- **EXERCISE INSTRUCTIONS**
All lines up to and including the one that contains "Screen dimensions: 1366x768" are to be transcribed exactly, starting from the first line of the records.

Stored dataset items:
────────

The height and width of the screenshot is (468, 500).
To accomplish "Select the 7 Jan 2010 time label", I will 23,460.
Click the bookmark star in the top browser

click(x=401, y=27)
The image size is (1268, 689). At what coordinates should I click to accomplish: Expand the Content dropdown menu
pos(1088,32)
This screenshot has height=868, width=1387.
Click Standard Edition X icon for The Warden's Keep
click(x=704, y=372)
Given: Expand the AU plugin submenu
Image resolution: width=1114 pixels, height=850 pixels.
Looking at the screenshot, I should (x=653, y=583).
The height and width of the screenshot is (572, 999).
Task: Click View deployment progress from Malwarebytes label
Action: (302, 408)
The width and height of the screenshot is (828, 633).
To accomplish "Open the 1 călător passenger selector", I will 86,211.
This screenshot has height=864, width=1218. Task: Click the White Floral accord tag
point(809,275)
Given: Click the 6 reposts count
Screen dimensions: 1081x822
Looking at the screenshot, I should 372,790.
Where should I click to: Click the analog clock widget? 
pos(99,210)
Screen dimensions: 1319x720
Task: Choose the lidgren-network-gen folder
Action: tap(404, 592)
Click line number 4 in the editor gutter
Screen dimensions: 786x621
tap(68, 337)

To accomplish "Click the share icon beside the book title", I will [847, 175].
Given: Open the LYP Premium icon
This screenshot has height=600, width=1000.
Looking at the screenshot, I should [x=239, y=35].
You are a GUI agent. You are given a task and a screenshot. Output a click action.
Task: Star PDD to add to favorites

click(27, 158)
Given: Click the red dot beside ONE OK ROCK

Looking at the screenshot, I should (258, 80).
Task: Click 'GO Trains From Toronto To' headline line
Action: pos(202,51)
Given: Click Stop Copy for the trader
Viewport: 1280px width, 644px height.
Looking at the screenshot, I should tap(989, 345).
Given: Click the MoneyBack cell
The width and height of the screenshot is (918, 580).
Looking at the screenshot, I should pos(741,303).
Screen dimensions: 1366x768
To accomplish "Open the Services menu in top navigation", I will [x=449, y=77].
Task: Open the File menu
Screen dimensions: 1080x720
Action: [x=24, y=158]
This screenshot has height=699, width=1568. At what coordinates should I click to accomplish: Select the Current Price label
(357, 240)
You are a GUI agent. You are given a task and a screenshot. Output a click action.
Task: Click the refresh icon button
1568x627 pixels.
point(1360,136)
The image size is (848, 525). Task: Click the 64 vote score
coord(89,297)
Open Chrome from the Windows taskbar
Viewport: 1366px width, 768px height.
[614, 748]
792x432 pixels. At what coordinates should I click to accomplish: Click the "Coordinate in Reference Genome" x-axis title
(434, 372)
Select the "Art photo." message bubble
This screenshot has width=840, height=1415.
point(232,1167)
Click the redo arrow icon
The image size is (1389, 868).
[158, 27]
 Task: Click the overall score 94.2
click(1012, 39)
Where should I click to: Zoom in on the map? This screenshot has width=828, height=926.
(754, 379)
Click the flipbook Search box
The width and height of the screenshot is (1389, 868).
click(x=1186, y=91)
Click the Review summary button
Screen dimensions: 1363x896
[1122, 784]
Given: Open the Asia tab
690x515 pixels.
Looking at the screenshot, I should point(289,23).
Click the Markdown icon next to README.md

────────

- **RESULT OF THIS EXERCISE**
The height and width of the screenshot is (468, 500).
To accomplish "Select the 7 Jan 2010 time label", I will 23,460.
Click the bookmark star in the top browser

click(x=401, y=27)
The image size is (1268, 689). At what coordinates should I click to accomplish: Expand the Content dropdown menu
pos(1088,32)
This screenshot has height=868, width=1387.
Click Standard Edition X icon for The Warden's Keep
click(x=704, y=372)
Given: Expand the AU plugin submenu
Image resolution: width=1114 pixels, height=850 pixels.
Looking at the screenshot, I should (x=653, y=583).
The height and width of the screenshot is (572, 999).
Task: Click View deployment progress from Malwarebytes label
Action: (302, 408)
The width and height of the screenshot is (828, 633).
To accomplish "Open the 1 călător passenger selector", I will 86,211.
This screenshot has height=864, width=1218. Task: Click the White Floral accord tag
point(809,275)
Given: Click the 6 reposts count
Screen dimensions: 1081x822
Looking at the screenshot, I should 372,790.
Where should I click to: Click the analog clock widget? 
pos(99,210)
Screen dimensions: 1319x720
Task: Choose the lidgren-network-gen folder
Action: tap(404, 592)
Click line number 4 in the editor gutter
Screen dimensions: 786x621
tap(68, 337)

To accomplish "Click the share icon beside the book title", I will [847, 175].
Given: Open the LYP Premium icon
This screenshot has height=600, width=1000.
Looking at the screenshot, I should [x=239, y=35].
You are a GUI agent. You are given a task and a screenshot. Output a click action.
Task: Star PDD to add to favorites

click(27, 158)
Given: Click the red dot beside ONE OK ROCK

Looking at the screenshot, I should (258, 80).
Task: Click 'GO Trains From Toronto To' headline line
Action: pos(202,51)
Given: Click Stop Copy for the trader
Viewport: 1280px width, 644px height.
Looking at the screenshot, I should tap(989, 345).
Given: Click the MoneyBack cell
The width and height of the screenshot is (918, 580).
Looking at the screenshot, I should pos(741,303).
Screen dimensions: 1366x768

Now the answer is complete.